SEATTLE — Hundreds of feet below the surface of Lake Washington, divers are documenting history.

"The water is very cold, extremely dark," said diver Kees Beemster Leverenz.

He and diver Alex Adolfi are part of Global Underwater Explorers in Seattle.

They are finding old boats from the 1800s, coal carts more than a century old and aircraft on the bottom of Lake Washington.

"It's sort of a graveyard of our history over the past 100 to 150 years in Seattle.

It's absolutely like a museum, a very dusty museum," said Leverenz.

On August 26th, 1956, the pilot of a Navy P4Y bomber forgot to set the flaps that allow the plane to get airborne faster.

It only got about two feet off the runway at Sandpoint Naval Air Station.

Shortly after takeoff, it crashed in Lake Washington.

All 11 crew members survived.

"The front of the airplane sank really quick. It took probably, maybe two minutes for the whole thing to go down.
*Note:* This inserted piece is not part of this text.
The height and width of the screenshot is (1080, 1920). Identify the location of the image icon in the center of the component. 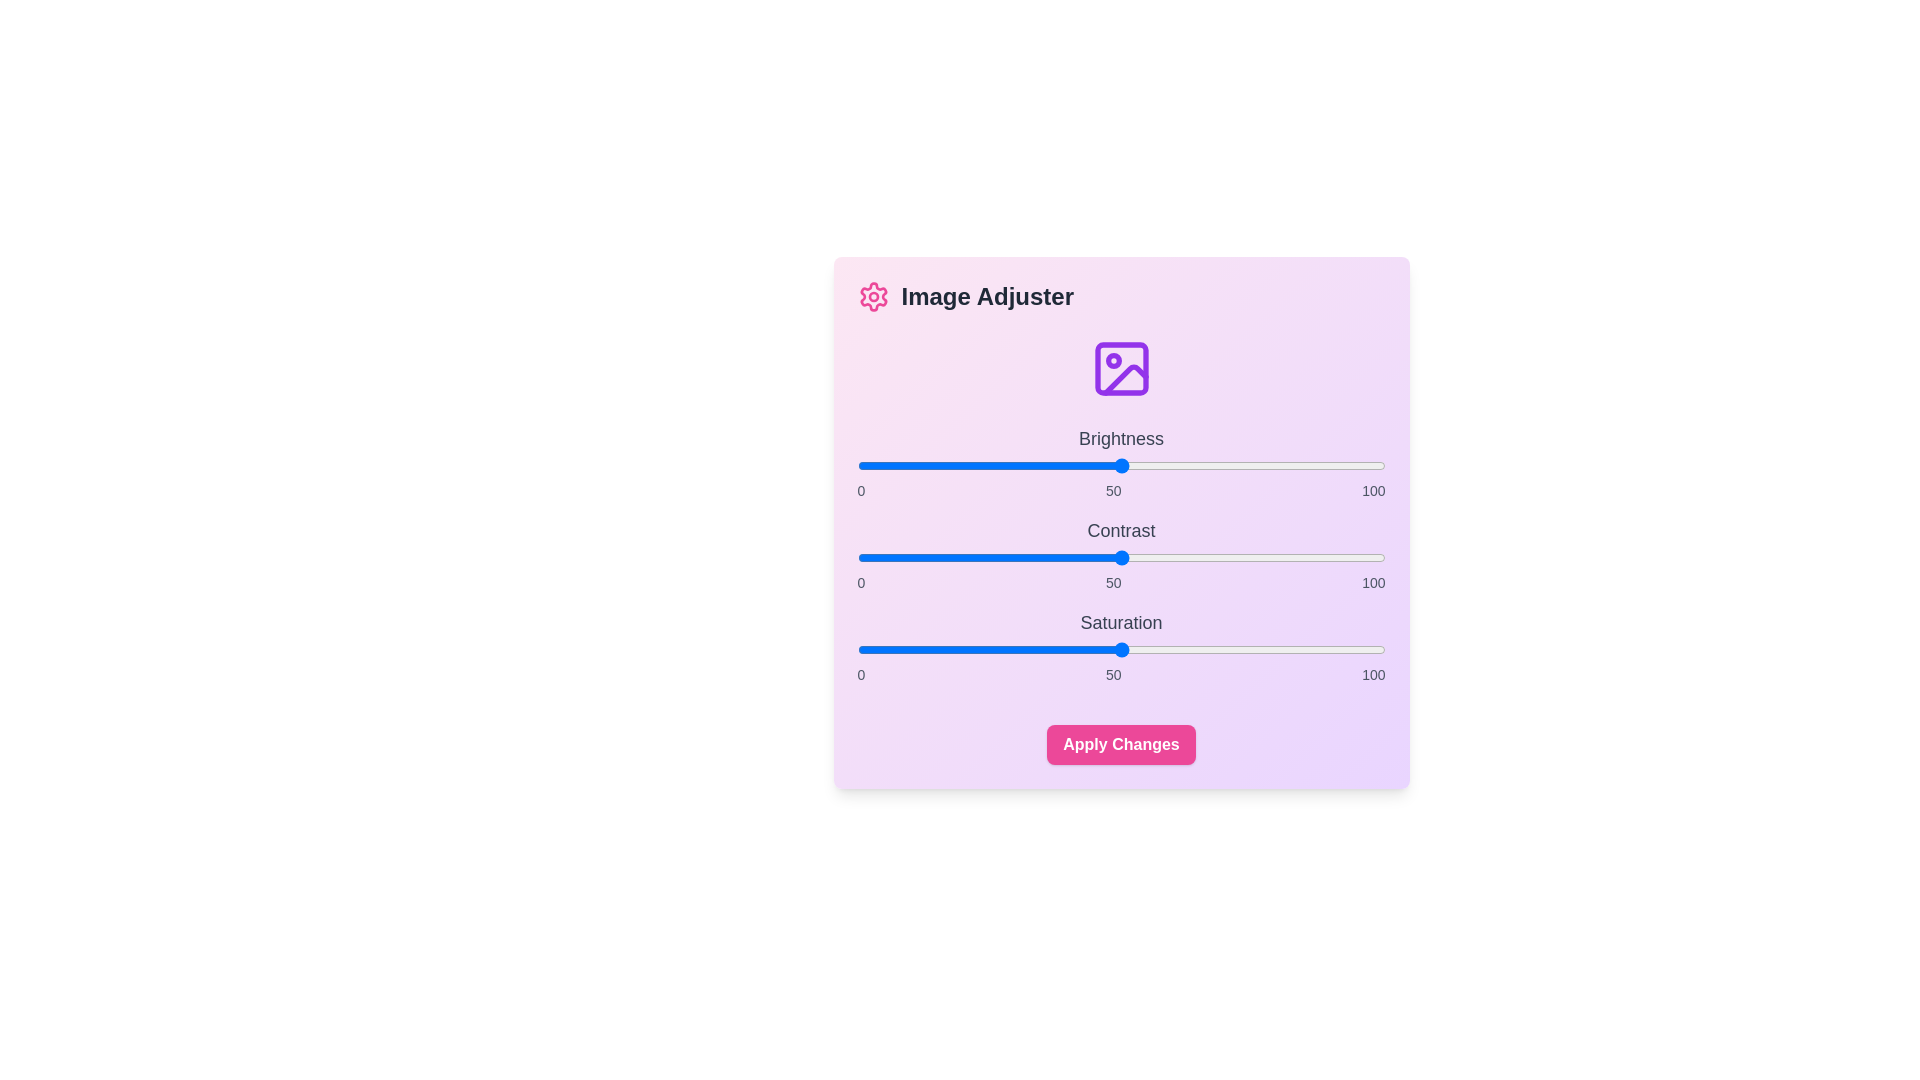
(1121, 369).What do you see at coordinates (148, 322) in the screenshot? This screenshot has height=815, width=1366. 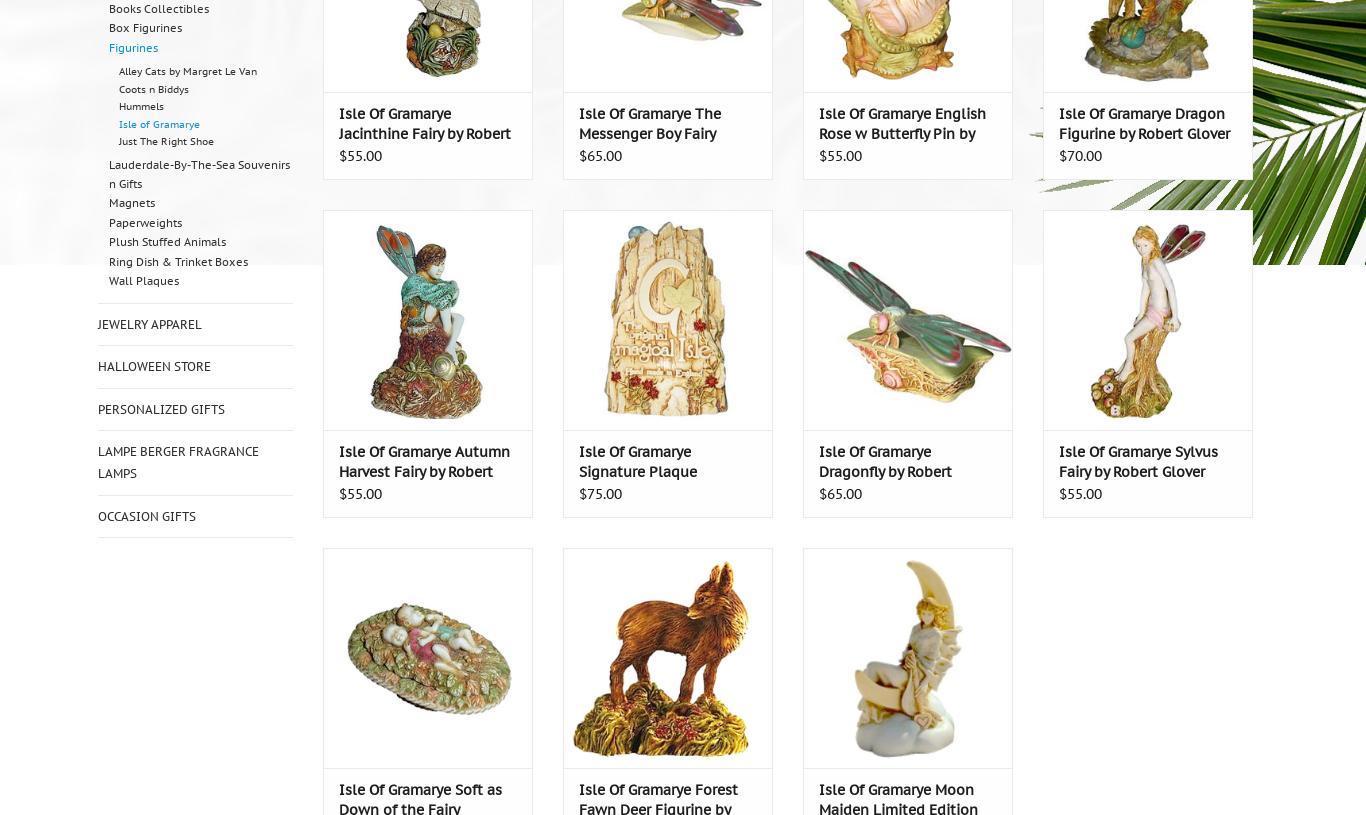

The whole thing was adrenaline.

It happened so quickly," said Navy radar operator John Madden.

Madden is now 82 years old.

In October, Madden joined divers Leverenz and Adolfi onboard a boat as they prepared to explore the bomber he escaped.

"It's strange to feel that something you were on 62 or 63 years ago is down there and you came out of that.

Just seems like yesterday," said Madden.

Using very bright lights, 150 feet below the surface, Beemster Leverenz and Adolfi are able to get a good look at the

P4Y bomber. "This airplane in Lake Washington is far and away the best preserved example that I've ever seen.

Both of the wings are still attached.

The tail section is attached.

You can read the serial number," said Beemster Leverenz.

Beemster Leverenz has visited the plane 30 times and taken 3,800 photographs.

Those photos are stitched together, using a software program, to create a high-resolution 3D model.

Six decades after his near death experience, John Madden is mesmerized by the images.

"It's just like exploring outer space because no one knows what's there," said Madden.

The team from Global Underwater Explorers hopes to preserve history for generations to come.

"If you don't have a story to attach to a shipwreck or an airplane wreck, that thing is really just a piece of garbage that's on the bottom. But, nothing survives forever under water," said Beemster Leverenz.